To evaluate the performance of different negative sampling algorithms on GNN models, we conducted experiments on three GNN-based methods, including Metapath2vec, trivial GCN, and our proposed method. The dataset of GCN-related literature is employed for the evaluation. Five negative sampling methods have been tested, including RNS (Random Negative Sampling), Power of Degree, PinSAGE, WARP, and IRGAN. Experimental results are illustrated in Fig. 3. IRGAN achieves the best performance in all these negative sampling methods.
We evaluate the training time of GCN-based methods across varying scales of graph structures. As depicted in Fig. 4, we tested trivial GCN and our proposed method. For each test, we run the model for 1000 epochs and record the training time. The number of keywords ranges from 1000 to 6000. Experimental results show that the trivial GCN achieves higher time efficiency than our method. This is because the trivial GCN treats the graph structure as a homogeneous network. Moreover, the GPU’s VRAM usage of trivial GCN and our method is illustrated in Fig. 5. Similar to the training time, our method requires more VRAM usage than trivial GCN.

Comparison of the Precision-Recall curves of our method, trivial GCN, Metapath2vec, and TabNet. The experiment is conducted on the dataset of GCN-related researches.

Comparison of the AUC scores of three GCN-based models: Metapath2vec, trivial GCN, and our method, under a variety of negative sampling algorithms. The experiments are conducted on the GCN-related documents.

Comparison of the training time of trivial GCN and our method, under varying scales of textual graphs. The experiments are conducted on the GCN-related documents.

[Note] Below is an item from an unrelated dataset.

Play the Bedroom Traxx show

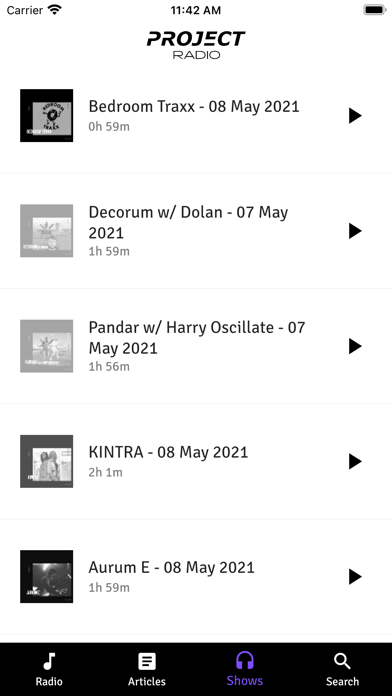pyautogui.click(x=355, y=115)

Comparison of the GPU’s VRAM usage of trivial GCN and our method, under varying scales of textual graphs. The experiments are conducted on the GCN-related documents.
Case examples of predictions confirm the validity of our approach. As an example of the dataset of GCN-related literature, the GCN-based methods successfully predicted a link between “drug-drug” and “pharmacology”, which the traditional Random Forest model failed to recognize. For the dataset of LLM-related literature, we present illustrative examples to elucidate the link prediction results. Our method identified co-word links between the keyword “language models” and the other two keywords “psychosocial consequences” and “standard ontology”. With the advance of LLMs in domains such as healthcare and ontology, their impact on social relationships and individual psychology has become increasingly evident. Another example is our erroneous detection of a potential co-word link between “deep learning” and the keywords “semantic interaction” and “language applicability.” We hypothesize that this false signal arose from weak historical correlations in past data, where their co-occurrence probability was low. Consequently, similar associations did not emerge in the 2025 dataset. Thus, despite being slightly inferior to traditional methods in some specific metrics, overall, the GCN-based methods have greater potential and advantages in dealing with complex graph data.